Stéphanie Hein, Meilleur Ouvrier de France en boucherie.
Stéphanie Hein a vécu toute son enfance à la campagne, près de Tours. Elle est aujourd’hui propriétaire d’une boucherie en Indre-et-Loire, à Montlouis-sur-Loire. A 32 ans, Stéphanie Hein est l’un des meilleurs ouvriers de France en boucherie, un titre décroché en 2022. Elle livre ici son parcours, ses souvenirs et sa passion pour son métier.
Gabriel Laborde : À quel moment avez-vous décidé de devenir une femme boucher ?
Stéphanie Hein : J’ai décidé de me diriger vers la boucherie au printemps 2012. À l’époque, j’avais effectué un stage de 15 jours qui a confirmé mon choix. Rien ne me prédestinait à exercer le métier de boucher, personne de ma famille n’est dans les métiers de bouche, ni même dans le commerce. J’avais quelques amis qui s’étaient dirigés vers l’apprentissage, ce qui était considéré à tort comme une voie de garage à l’époque.
On dit souvent que les passions naissent dans l’enfance…

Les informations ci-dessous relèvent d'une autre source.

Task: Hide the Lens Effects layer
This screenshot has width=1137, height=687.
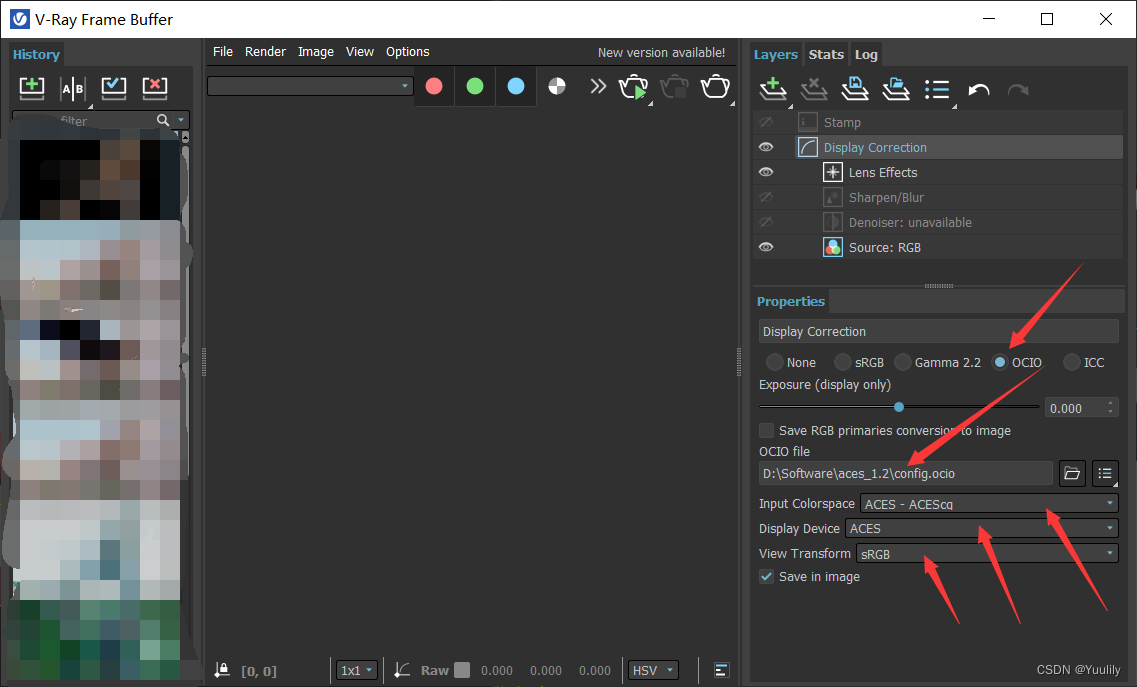Action: click(x=766, y=172)
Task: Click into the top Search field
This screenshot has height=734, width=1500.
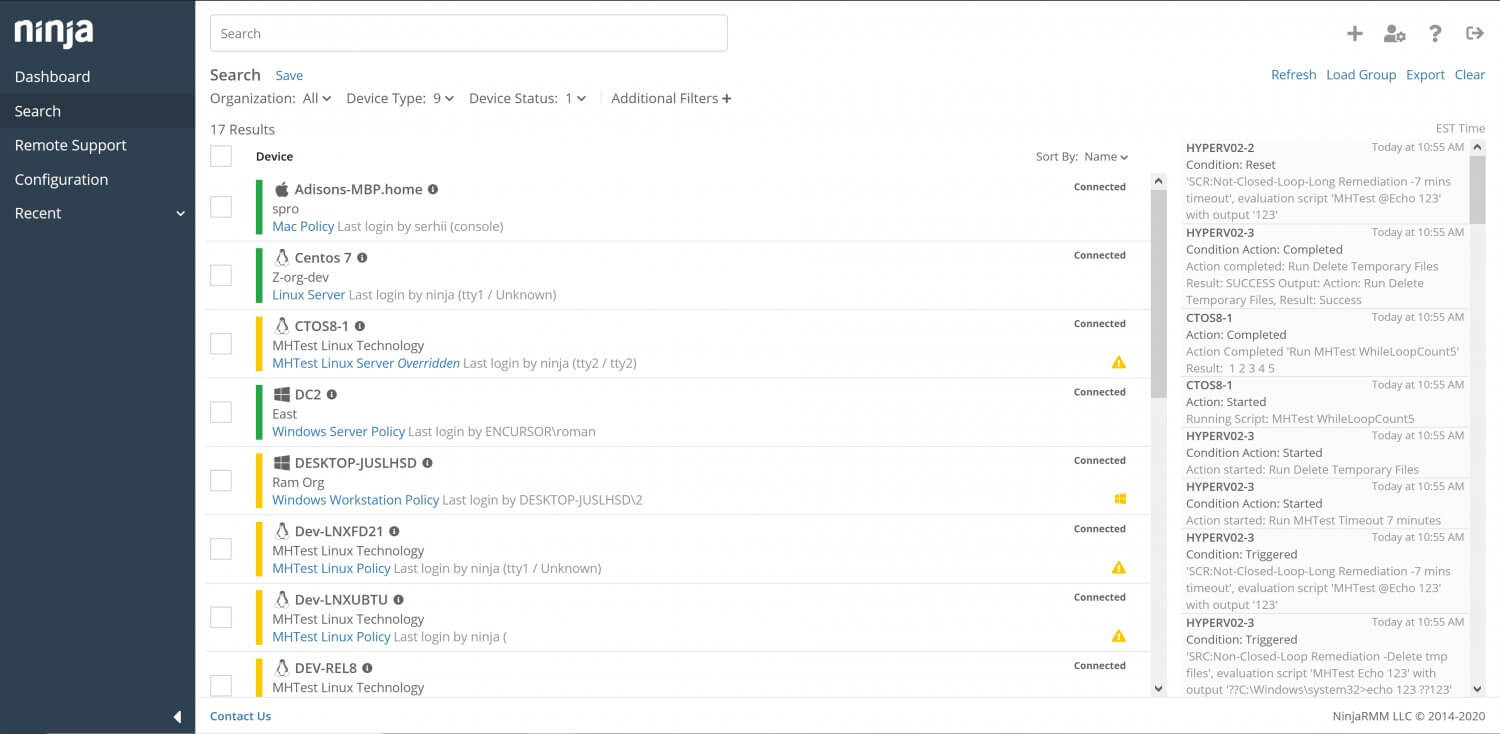Action: click(468, 33)
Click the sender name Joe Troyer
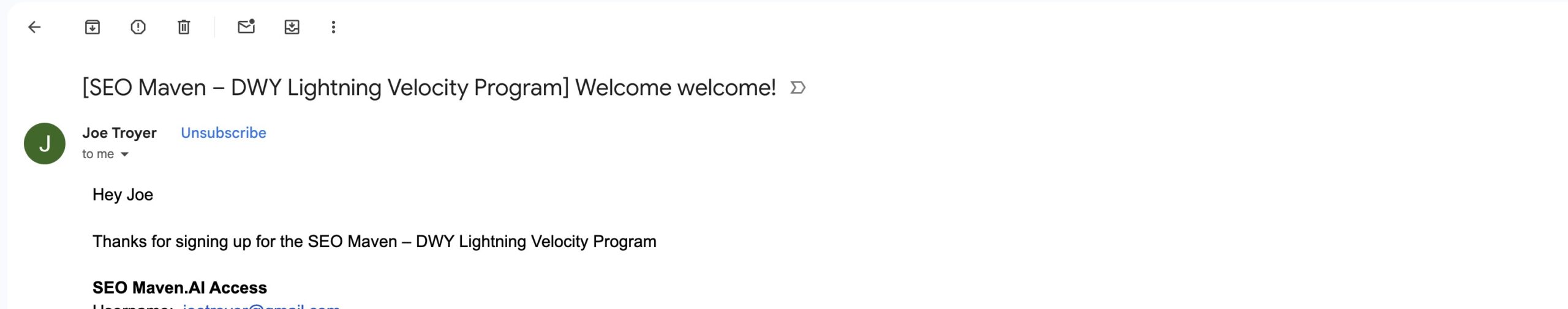The image size is (1568, 309). pyautogui.click(x=119, y=133)
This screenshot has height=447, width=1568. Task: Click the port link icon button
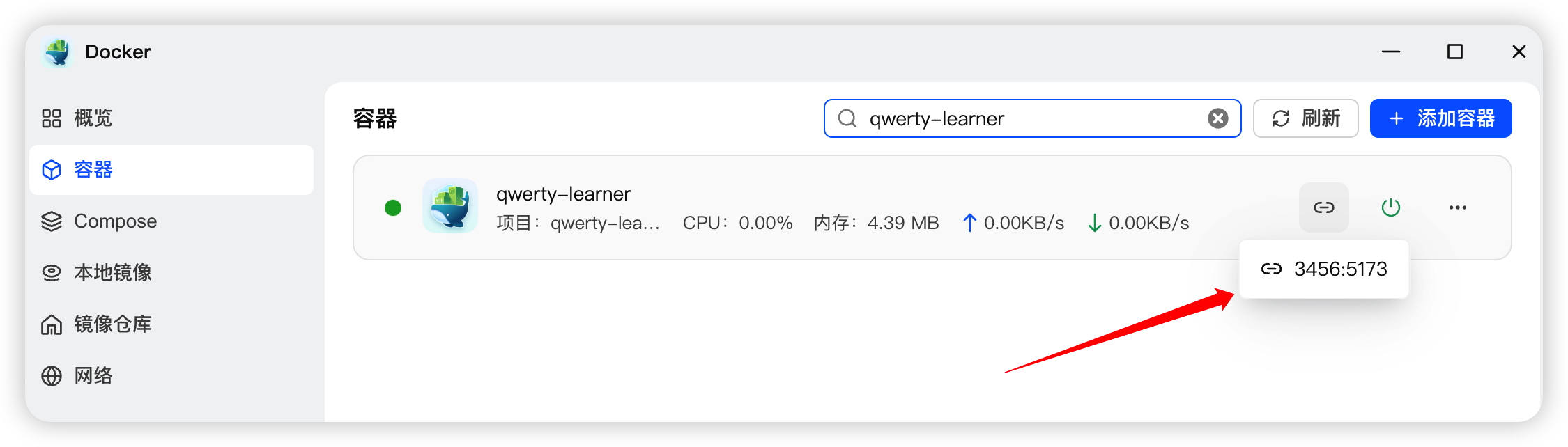(x=1323, y=207)
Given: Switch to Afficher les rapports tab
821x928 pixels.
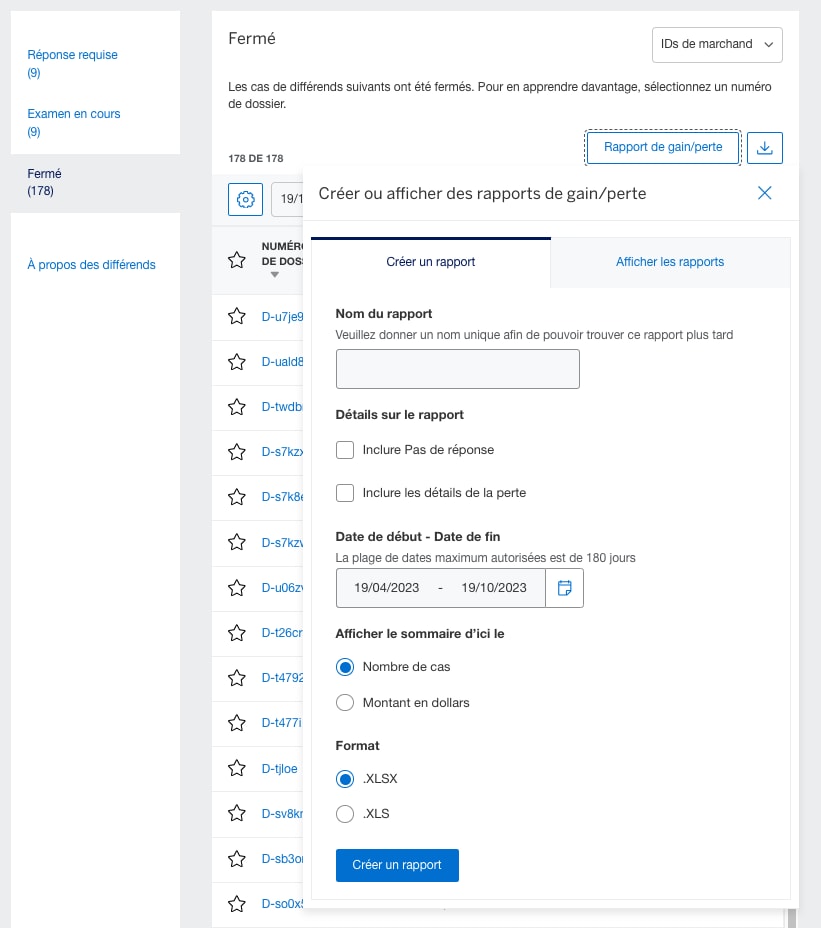Looking at the screenshot, I should tap(670, 262).
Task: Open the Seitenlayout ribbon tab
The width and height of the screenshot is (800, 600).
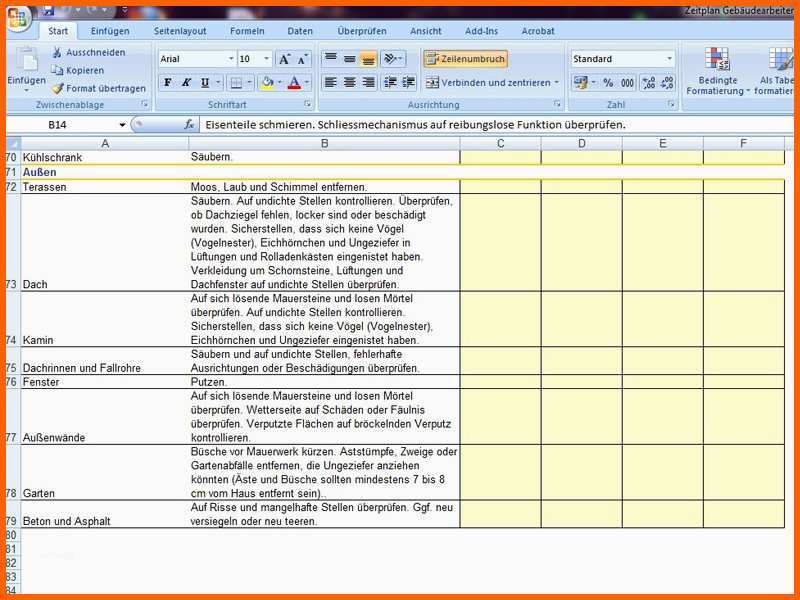Action: coord(180,31)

Stéphanie Hein : C’est vrai. J’ai passé mon enfance chez mes grands-parents agriculteurs, et à l’étranger pendant mes grandes vacances. Ils avaient un élevage de vaches, moutons, poules, et cultivaient la terre, produisaient des céréales et des légumes. Ma grand-mère m’a fait abattre ma première volaille, à l’âge de 12 ans. C’était tout nouveau, elle nous a appris à peser notre acte, nous invitant à comprendre que l’on sacrifiait un animal pour se nourrir. De là, avec mes petits frères et mes cousins, nous avons tous participé à la plumer, la vider, la cuisiner. On attendait tous à côté de la marmite « le moment » pour y goûter, enfin cuite. C’est un beau souvenir qui me reste, nous étions tous ensemble réunis, à rire. Il y avait aussi ce fameux moment, avec le petit doigt, où deux d’entre nous s’affrontaient pour tirer le bréchet. Celui qui avait le plus petit morceau d’os perdait et offrait un soda à son rival. Mais ma grand-mère achetait une grande bouteille pour nous tous.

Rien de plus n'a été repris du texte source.